▸ Lesetext:
= = = =
# Hellgate London: Suche Multiplayer-Möglichkeit



## iceboy3 (20. Januar 2011)

*Hellgate London: Suche Multiplayer-Möglichkeit*

Hi Leute!


Ich suche seit langer Zeit einen Emulator, Patch oder was auch immer um Hellgate London endlich wieder im Multiplayer spielen zu können! Leider hat Flagship ja schon vor langer Zeit die Server abgedreht *heul*. Jetzt meine große Frage:

Kennt irgendwer irgendeine Möglichkeit, Hellgate London wieder im Multiplayer zu spielen? Egal ob LAN, Online oder was auch immer...

Ich hoffe ihr könnt mir weiterhelfen!

Lg Ice


----------



## iceboy3 (25. Januar 2011)

*AW: Hellgate London: Multiplayer*

pserver wäre auch ok!


----------



## eisi58 (25. Januar 2011)

*AW: Hellgate London: Multiplayer*

leider kann man hellgate london nur im single player spielen. 
aber in asien läuft momentan eine open beta und wenn die zu ende ist dann kommt hgl vielleicht wieder nach europa.
wenn du wissen willst ob es weiter geht dann schaue öfters auf dieser seite nach
http://www.hellgate-resurrection.de/index.html
da erfährt man immer den letzten stand der dinge.


----------
= = = =
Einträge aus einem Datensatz
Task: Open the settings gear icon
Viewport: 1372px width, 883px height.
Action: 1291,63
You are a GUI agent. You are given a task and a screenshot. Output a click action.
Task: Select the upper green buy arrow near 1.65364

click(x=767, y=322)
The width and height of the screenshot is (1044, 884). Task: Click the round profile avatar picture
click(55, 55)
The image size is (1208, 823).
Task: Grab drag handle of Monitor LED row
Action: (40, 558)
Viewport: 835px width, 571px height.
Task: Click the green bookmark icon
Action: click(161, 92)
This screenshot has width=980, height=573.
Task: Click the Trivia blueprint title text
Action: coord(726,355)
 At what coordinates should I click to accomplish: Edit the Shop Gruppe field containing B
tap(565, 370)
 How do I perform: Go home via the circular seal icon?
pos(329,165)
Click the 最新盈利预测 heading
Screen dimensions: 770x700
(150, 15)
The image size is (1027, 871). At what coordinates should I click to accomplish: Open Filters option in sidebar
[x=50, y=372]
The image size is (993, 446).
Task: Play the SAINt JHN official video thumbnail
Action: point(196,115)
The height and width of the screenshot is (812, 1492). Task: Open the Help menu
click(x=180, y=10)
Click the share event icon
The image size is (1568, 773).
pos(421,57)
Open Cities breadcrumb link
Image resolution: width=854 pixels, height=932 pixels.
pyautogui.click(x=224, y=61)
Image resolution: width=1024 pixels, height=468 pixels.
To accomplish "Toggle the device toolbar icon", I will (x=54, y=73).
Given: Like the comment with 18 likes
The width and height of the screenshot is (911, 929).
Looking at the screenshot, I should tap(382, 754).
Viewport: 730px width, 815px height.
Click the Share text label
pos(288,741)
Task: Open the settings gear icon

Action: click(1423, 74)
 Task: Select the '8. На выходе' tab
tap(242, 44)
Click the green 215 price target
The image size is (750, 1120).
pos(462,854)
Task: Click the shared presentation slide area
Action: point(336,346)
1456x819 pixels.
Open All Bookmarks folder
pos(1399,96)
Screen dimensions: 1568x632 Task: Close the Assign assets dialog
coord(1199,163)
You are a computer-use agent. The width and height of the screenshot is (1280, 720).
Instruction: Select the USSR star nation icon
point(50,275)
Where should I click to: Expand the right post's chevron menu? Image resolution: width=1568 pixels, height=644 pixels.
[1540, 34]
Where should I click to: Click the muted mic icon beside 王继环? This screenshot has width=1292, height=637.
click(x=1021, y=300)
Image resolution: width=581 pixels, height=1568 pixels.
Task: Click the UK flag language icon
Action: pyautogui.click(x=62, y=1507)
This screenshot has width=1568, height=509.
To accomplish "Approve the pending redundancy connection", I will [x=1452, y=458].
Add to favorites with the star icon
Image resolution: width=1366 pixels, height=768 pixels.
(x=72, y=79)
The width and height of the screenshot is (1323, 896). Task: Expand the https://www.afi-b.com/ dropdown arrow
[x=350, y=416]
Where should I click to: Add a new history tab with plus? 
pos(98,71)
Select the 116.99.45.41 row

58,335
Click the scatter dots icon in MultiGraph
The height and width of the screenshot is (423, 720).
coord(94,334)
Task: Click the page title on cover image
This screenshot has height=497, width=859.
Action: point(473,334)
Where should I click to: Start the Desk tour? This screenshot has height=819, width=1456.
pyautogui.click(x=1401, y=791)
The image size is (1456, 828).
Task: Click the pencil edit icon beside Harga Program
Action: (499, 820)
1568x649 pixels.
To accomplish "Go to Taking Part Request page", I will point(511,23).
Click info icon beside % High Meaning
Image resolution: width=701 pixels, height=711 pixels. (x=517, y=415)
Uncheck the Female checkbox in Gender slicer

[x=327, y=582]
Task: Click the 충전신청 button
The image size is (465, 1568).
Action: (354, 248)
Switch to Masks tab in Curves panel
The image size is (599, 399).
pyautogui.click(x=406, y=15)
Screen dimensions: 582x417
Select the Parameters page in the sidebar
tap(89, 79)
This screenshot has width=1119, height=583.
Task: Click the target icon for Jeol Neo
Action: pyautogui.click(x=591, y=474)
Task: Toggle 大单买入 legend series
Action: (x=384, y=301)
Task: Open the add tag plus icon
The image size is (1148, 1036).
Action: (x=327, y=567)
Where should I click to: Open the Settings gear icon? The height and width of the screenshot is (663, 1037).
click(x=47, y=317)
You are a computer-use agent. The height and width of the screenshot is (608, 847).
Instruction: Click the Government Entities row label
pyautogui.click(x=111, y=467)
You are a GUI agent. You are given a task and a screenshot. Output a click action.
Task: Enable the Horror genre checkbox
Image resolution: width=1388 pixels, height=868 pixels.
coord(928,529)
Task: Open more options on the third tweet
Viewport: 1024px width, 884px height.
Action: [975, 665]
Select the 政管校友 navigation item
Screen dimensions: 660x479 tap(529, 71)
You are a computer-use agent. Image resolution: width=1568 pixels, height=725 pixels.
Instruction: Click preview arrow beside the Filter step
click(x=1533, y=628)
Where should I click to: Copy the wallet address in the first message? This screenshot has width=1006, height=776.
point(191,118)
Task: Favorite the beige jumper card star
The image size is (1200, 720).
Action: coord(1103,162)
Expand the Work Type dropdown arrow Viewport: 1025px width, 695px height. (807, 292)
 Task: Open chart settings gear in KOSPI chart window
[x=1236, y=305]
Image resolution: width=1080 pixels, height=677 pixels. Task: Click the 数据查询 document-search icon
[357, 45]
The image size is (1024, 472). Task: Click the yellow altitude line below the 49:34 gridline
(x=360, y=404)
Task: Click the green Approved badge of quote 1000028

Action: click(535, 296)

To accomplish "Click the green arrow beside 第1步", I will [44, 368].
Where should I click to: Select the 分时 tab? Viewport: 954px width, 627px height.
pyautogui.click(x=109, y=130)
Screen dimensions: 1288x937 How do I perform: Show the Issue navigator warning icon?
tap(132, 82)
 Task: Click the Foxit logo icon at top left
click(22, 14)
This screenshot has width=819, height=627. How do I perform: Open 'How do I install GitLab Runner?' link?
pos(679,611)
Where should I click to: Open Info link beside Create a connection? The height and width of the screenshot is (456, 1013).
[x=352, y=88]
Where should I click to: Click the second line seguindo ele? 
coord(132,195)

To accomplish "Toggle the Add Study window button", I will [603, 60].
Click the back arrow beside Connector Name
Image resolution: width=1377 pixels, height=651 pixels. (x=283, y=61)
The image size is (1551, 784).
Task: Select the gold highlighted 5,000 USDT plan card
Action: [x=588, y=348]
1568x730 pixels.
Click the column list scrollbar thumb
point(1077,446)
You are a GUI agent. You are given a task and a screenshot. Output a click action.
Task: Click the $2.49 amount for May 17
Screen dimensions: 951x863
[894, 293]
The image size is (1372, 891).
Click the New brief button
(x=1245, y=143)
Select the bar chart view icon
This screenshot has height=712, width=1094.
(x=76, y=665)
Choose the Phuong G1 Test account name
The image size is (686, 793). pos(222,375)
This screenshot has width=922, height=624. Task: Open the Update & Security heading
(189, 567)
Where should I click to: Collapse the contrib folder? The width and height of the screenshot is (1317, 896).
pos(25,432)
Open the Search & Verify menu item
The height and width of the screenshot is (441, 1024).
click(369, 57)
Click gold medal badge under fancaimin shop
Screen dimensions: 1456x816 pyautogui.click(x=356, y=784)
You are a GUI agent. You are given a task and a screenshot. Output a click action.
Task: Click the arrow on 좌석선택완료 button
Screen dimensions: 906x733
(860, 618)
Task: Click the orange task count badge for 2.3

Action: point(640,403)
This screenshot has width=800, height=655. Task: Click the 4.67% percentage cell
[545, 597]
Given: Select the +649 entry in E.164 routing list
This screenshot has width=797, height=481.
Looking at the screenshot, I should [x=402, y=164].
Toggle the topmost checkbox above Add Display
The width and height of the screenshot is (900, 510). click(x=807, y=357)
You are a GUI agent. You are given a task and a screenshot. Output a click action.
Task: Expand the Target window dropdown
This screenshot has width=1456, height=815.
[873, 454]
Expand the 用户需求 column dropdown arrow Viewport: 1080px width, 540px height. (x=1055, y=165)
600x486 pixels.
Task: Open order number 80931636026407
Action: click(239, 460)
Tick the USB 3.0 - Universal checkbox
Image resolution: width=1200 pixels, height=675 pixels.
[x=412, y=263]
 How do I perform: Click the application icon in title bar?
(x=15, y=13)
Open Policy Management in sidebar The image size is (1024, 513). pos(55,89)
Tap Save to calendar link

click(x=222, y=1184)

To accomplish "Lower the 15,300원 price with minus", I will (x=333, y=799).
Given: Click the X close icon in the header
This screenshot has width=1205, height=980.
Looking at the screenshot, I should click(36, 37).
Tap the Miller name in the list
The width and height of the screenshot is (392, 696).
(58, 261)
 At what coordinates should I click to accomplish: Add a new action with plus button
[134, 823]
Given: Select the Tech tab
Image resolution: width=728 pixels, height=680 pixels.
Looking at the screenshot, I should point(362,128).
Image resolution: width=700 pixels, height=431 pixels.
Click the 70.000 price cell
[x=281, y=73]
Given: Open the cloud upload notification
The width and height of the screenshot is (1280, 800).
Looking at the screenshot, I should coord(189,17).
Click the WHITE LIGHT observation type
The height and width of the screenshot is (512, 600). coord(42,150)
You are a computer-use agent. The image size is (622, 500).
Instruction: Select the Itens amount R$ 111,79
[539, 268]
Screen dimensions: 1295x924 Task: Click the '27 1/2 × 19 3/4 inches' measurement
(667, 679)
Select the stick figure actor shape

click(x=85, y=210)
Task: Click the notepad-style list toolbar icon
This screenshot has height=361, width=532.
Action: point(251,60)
= = = =
▸ Aufgaben:
1. Fass den Absatz im Thread über Hellgate London, der mit „leider kann man hellgate london“ anfängt, als kurze Stichpunktliste zusammen.
2. Welche Wege oder Hilfsmittel nennt iceboy3 in seinen Beiträgen im Thread über Hellgate London, um wieder im Multiplayer spielen zu können? Zähl alle auf.
3. Übernimm aus dem Thread über Hellgate London unverändert den Abschnitt von "## iceboy3 (20." bis "könnt mir weiterhelfen!".

▸ Lösungen:
1.
- Hellgate London kann man nur im Einzelspielermodus spielen.
- In Asien läuft gerade eine Open Beta. Wenn sie vorbei ist, kommt das Spiel vielleicht wieder nach Europa.
- Ob es weitergeht, steht immer aktuell auf http://www.hellgate-resurrection.de/index.html.

2.
- Emulator
- Patch
- LAN
- Online
- pserver

3.
## iceboy3 (20. Januar 2011)

*Hellgate London: Suche Multiplayer-Möglichkeit*

Hi Leute!


Ich suche seit langer Zeit einen Emulator, Patch oder was auch immer um Hellgate London endlich wieder im Multiplayer spielen zu können! Leider hat Flagship ja schon vor langer Zeit die Server abgedreht *heul*. Jetzt meine große Frage:

Kennt irgendwer irgendeine Möglichkeit, Hellgate London wieder im Multiplayer zu spielen? Egal ob LAN, Online oder was auch immer...

Ich hoffe ihr könnt mir weiterhelfen!